Proposed as a Freeze Exception for 21-final by Fedora user simo using the blocker tracking app because: The current code will not be interoperable with the new code, this is not a blocker bug because it does not prevent basic blocker criteria as the client can recover for common operations, however we(freeipa team)'d prefer not to release incompatible code in a stable distribution.
Discussed in 2014-11-19 blocker review meeting. We will consider a fix for this if the updated package is available by Monday 2014-11-24. If not, we can revisit at the next meeting.
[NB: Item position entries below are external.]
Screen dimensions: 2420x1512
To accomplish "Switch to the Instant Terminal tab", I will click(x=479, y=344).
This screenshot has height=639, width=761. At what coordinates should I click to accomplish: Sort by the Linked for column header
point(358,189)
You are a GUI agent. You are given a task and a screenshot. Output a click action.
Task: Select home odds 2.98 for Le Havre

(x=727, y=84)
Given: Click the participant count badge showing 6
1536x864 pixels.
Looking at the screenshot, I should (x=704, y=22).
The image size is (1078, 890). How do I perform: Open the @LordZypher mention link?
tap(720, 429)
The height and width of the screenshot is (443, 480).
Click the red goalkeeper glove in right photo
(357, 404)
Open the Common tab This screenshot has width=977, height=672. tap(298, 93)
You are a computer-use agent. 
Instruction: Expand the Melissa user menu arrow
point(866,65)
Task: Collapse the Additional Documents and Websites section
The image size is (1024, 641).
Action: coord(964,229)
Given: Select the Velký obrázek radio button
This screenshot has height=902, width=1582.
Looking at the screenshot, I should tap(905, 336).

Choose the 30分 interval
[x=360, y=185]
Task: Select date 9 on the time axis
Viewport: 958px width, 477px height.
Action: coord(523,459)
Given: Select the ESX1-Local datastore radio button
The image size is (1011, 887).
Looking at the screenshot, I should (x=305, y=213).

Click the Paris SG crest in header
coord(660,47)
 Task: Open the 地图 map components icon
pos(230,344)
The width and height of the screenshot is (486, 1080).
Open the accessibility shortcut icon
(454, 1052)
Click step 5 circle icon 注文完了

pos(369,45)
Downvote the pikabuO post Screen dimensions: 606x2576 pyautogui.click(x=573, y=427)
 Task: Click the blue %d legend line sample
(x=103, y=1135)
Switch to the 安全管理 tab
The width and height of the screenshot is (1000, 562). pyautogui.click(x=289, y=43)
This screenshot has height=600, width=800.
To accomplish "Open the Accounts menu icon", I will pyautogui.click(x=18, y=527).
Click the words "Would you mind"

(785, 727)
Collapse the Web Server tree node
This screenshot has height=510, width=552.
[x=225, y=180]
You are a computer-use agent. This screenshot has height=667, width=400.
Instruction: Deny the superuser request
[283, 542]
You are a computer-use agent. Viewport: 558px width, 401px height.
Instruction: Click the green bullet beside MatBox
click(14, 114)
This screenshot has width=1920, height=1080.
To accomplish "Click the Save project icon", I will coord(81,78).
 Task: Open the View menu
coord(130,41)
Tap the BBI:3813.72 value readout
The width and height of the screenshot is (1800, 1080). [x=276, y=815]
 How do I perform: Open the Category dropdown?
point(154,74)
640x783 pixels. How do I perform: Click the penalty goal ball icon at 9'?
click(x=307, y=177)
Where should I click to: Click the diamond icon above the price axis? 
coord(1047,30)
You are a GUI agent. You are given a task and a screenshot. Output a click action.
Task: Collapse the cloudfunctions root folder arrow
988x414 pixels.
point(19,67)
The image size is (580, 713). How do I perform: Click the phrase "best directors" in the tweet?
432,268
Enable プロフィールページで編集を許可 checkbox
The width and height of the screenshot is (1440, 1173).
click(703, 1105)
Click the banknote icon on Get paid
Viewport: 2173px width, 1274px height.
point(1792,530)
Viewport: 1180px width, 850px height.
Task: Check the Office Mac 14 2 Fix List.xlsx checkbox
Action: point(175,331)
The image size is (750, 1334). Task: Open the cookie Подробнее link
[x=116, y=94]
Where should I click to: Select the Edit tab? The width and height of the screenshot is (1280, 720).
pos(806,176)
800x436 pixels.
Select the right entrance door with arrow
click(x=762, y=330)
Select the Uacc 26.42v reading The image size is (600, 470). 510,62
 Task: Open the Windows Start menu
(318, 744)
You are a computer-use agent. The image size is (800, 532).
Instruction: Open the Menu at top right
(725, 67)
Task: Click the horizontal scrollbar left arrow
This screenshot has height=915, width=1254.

Fixed upstream master: * b170851058d6712442d553ef3d11ecd21b282443 * c6afc489a1c9d86fd593bd47c4a8dae6d9a008d2 * b1a30bff04fe9763b8b270590ec37084fd19b4e0 ipa-4-1: * f065cec8a58bf4fee0334afdfb63db02f76c1ff7 * 45ceef14f9ffa5f3abf19088e991f427b7c5bd92 * dd3e91639bc3e87b5a95e344b7d190136ad30de0 ipa-4-0: * 55578e9cb33924085969102186250ee60c0a9d85 * 598b54716c6e177a6b5bfdbccf483d28bf40e0b8 * aa988311d1b5eefe16eb60c04227900814468e9f
freeipa-4.1.1-2.fc21 has been submitted as an update for Fedora 21. https://admin.fedoraproject.org/updates/freeipa-4.1.1-2.fc21
Package freeipa-4.1.1-2.fc21: * should fix your issue, * was pushed to the Fedora 21 testing repository, * should be available at your local mirror within two days. Update it with: # su -c 'yum update --enablerepo=updates-testing freeipa-4.1.1-2.fc21' as soon as you are able to. Please go to the following url: https://admin.fedoraproject.org/updates/FEDORA-2014-15601/freeipa-4.1.1-2.fc21 then log in and leave karma (feedback).
freeipa-4.1.1-2.fc21 has been pushed to the Fedora 21 stable repository. If problems still persist, please make note of it in this bug report.